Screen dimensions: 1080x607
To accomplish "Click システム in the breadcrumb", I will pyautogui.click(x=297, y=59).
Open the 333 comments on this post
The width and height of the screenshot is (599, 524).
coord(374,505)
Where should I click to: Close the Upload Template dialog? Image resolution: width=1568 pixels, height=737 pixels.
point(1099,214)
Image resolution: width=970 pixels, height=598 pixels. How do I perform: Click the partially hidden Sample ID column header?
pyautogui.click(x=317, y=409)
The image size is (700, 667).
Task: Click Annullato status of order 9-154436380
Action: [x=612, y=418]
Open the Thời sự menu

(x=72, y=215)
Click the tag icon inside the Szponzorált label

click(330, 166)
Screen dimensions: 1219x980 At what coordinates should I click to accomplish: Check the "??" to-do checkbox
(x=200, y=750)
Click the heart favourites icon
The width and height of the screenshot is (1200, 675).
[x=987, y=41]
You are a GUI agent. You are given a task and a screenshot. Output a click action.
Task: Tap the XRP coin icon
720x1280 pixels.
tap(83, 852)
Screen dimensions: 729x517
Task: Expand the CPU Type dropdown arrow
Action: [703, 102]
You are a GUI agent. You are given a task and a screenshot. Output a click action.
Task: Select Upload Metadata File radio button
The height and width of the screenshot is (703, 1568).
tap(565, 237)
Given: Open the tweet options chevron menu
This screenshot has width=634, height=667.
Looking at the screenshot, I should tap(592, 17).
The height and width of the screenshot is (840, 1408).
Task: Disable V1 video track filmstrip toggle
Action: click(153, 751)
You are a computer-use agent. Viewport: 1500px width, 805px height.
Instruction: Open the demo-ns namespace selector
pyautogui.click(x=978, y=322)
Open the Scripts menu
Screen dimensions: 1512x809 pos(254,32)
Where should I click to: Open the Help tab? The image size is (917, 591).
※ ※ ※
(Action item): Reproduce verbatim the stretch of lines beginning with the one containing "Task: Select Upload" and ending at the close of the entries above.

(Exercise response):
Task: Select Upload Metadata File radio button
The height and width of the screenshot is (703, 1568).
tap(565, 237)
Given: Open the tweet options chevron menu
This screenshot has width=634, height=667.
Looking at the screenshot, I should tap(592, 17).
The height and width of the screenshot is (840, 1408).
Task: Disable V1 video track filmstrip toggle
Action: click(153, 751)
You are a computer-use agent. Viewport: 1500px width, 805px height.
Instruction: Open the demo-ns namespace selector
pyautogui.click(x=978, y=322)
Open the Scripts menu
Screen dimensions: 1512x809 pos(254,32)
Where should I click to: Open the Help tab? The image size is (917, 591).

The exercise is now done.